Matt I had an instant reverence and admiration for upon arriving in T-Town in the summer of 2000 via his badassery in Model Citizen and the Dexateens. Our circles sort of circled each other, so we were at some of the same parties. I always felt this loud quiet when he walked into a room. In short he was, and is, a star. Over the years he moved and I moved closer in my cosmic fam to Sweet Dog, T-Town’s drumlegend and the Mayor of Midnight.

As the Dog and Patton are-were close, I sort of felt by proxy that I was keepin’ up with Matt’s goins on. And one thing about Matt among his many stalwart and stellar qualities is his generosity towards all of us beside whom he came of artistic age in T-Town. So through the years when the Truckers would come thru Minneapolis in summers, I and my brother-in-law, Eddy, would head to the city from the farm and Matt inevitably hooked us up with tickets, though I can say I hardly knew him too much since those early T-Town days and then only mainly at admiration’s distance. Though he did come by those vaunted Chukker poetry nights and I felt validated in what we were doing there by his presence there.

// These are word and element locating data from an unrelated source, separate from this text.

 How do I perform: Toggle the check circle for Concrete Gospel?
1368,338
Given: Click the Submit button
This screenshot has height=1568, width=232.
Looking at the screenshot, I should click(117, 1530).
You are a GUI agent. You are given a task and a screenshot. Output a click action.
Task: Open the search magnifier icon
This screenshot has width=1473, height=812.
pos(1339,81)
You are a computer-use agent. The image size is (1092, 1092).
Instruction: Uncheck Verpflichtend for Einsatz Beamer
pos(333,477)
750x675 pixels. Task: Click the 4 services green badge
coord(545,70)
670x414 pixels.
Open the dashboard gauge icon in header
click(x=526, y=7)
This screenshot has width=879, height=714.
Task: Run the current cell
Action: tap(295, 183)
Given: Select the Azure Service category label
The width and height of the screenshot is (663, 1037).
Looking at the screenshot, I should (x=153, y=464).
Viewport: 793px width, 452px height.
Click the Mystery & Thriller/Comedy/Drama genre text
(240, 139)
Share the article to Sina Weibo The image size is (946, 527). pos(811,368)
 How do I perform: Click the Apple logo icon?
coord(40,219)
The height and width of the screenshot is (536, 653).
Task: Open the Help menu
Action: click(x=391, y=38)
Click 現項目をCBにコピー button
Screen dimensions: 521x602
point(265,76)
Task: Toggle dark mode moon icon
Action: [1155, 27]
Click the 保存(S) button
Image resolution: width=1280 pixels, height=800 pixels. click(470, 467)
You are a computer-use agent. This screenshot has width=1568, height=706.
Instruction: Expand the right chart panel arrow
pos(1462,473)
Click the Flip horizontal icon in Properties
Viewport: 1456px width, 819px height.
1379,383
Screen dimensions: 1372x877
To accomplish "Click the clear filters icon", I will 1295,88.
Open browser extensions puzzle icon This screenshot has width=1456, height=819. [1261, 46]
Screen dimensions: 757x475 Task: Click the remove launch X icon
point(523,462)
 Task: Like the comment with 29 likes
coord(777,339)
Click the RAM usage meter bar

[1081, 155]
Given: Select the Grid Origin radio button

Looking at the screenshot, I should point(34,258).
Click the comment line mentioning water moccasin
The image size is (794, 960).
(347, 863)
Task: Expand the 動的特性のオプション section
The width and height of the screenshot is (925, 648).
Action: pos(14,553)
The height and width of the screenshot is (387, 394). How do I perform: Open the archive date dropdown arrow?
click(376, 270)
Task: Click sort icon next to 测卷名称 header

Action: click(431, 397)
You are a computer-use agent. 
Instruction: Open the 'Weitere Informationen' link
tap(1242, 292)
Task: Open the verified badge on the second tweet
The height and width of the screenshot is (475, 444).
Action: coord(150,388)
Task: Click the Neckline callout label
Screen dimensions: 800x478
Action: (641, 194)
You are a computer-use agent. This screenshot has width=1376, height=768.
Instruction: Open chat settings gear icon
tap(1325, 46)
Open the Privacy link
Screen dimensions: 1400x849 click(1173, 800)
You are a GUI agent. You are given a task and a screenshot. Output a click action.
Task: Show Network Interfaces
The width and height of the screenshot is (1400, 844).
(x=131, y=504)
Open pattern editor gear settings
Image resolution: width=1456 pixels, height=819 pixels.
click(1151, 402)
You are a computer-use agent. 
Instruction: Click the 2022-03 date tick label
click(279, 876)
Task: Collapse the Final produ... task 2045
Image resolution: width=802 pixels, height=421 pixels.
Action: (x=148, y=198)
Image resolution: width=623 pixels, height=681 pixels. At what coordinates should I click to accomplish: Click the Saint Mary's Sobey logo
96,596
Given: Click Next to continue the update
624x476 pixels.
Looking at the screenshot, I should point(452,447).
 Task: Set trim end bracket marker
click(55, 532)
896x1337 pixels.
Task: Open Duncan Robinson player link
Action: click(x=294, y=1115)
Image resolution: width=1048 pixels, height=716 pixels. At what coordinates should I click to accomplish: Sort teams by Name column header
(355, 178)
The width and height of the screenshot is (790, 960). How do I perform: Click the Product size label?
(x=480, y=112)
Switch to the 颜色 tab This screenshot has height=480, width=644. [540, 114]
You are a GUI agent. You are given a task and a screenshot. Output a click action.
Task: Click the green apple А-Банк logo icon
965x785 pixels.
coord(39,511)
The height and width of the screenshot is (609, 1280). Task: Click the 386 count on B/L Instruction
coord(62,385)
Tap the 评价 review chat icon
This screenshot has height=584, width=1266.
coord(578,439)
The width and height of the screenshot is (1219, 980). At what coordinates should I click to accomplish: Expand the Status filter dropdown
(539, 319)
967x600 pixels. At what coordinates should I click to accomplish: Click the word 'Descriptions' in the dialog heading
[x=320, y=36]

Anyhow longest tail short, after about a year of practicin and playin brunches and bar gigs and the like around northern Utah, we Yarns looked at each other and knew we had a strong record’s worth locked. It didn’t feel too fledgling to feel that as I’d been doing poetry hollering for decades and Lil Bird had been in bands for decades and Mara and JBF had both been in a bit of banding through the years and were pros of composure in their own right. I saw on Instagram that Matt was wanting to book more folks at Dial Back around then. So off we went. And the rest is a history we can’t wait to make current on September 18.
It was life changing down there at Dial Back. As the great Greg Brown once sang, “Sometimes you have to go look for your life.” And we did just that. Breezing onto the Delta thru hurricane aftermath deluges. The kind of gullywashers and thunders that brought fish to the streets and up to the knees. Crayfish in the dreams. We drank with the greatest human I know in Memphis, interior designer Warner Moore. We stayed in the leaky as a cracked teapot transcendent Shack Up Inn.

We hopped on the Shack Up stage for a hot minute with local talent Alanna Mosley. And then we pretty well stayed up casino-style for a lot of the next couple nights working with the nimble sound magician Bronson Tew.

Matt dropped in and out. We all kind of held our breath when songs got played back with him around. After one of ’em there was a big hush and then he said, “Proceed.” That knocked our socks clear off. And on a couple of William Lil Bird’s songs, Matt breached the recording areas and leavened with lightness a kind of heaviness that had taken hold after a few takes on a song with his classic Matt jedi wisdoms and grin. So yeah we say as a band never the same snarl twice due to my making up different little moments in the songs each and every time.

But I can say having been there to record that; having gone to look for our lives, we came back not the same band. That experience reminted us. For sure.